After returning to the Tokyo Olympics following her mental health-driven withdrawal from most of the competitions she qualified for (the team final once she was done vaulting, the all-around final, and the three other event finals), Simone Biles came back in stride to the beam final on Aug. 3, finishing third. This seventh medal across two Games ties Shannon Miller’s record for most Olympic medals in US women’s artistic gymnastics. China’s Guan Chenchen, who qualified through in the top spot and is capable of the highest beam difficulty in the world, received gold with a 14.633. Tang Xijing, also from China, earned silver with a score of 14.233.

NBC analyst and 2008 Olympian Bridget Sloan said during the live broadcast that Biles looked confident in her skills, controlled, and calm. The gymnasts don’t have a 30-second “one touch” warmup in event finals, so that’s important. All-around champion and teammate Suni Lee joined Biles for the beam final, having qualified through in third place and finishing in fifth after a solid routine with a major balance check amid her flight series of side aerial connected to two back layout step-outs.

Biles and Lee went back-to-back in the competition, and Biles, who won bronze on the event in the 2016 Rio Games, had a strong showing with just one visible minor error. She received a 14.000, and she tweaked her beam dismount to a double pike. It is the only real twisting skill in her routine.

Biles said that she was experiencing a case of what gymnasts call the “twisties,” a disorienting and dangerous mental block where you lose all mind-body connection that has long been second nature. Its onset started following the preliminary round, and it impacted her vault during the first rotation of the team final.

Biles’s return is about more than just contending for — and claiming — a medal. It’s about returning to a sport that has given her so much success and sorrow after a mental struggle that most of us can’t even begin to understand.

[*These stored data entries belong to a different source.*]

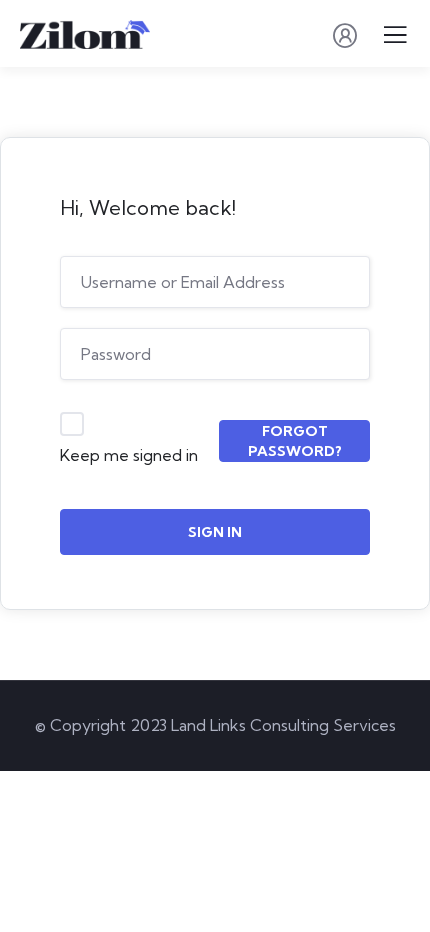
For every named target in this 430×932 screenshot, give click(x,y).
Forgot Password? (295, 441)
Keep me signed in (129, 455)
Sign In (215, 532)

And the smile, the pure joy, on her face said it all.

Great athletes win medals. True champions are brave enough to admit hardship, then, in the face of adversity, show up to support their teammates and stay vulnerable when the whole world is watching. Biles came out and performed, and she is leaving Tokyo with team silver and beam bronze, as well as a new sense of self. “[T]he outpouring love & support I’ve received has made me realize I’m more than my accomplishments and gymnastics which I never truly believed before,” Biles wrote on Twitter one day after the team final.

Ahead, check out photos from Biles’s warmup and beam routine on Aug. 3. It’s unclear where she stands in her gymnastics career — she has said in the past that she isn’t ruling out going for the Paris Games as an event specialist in three years — but, for now, she’s ending her second Olympic Games on a positive note and inspiring people along the way. She added to a bigger conversation about mental health at a time when viewers may not be focused on it and, instead, are fixated on a no-excuses performance despite risk. We applaud her for the remarkable GOAT she is.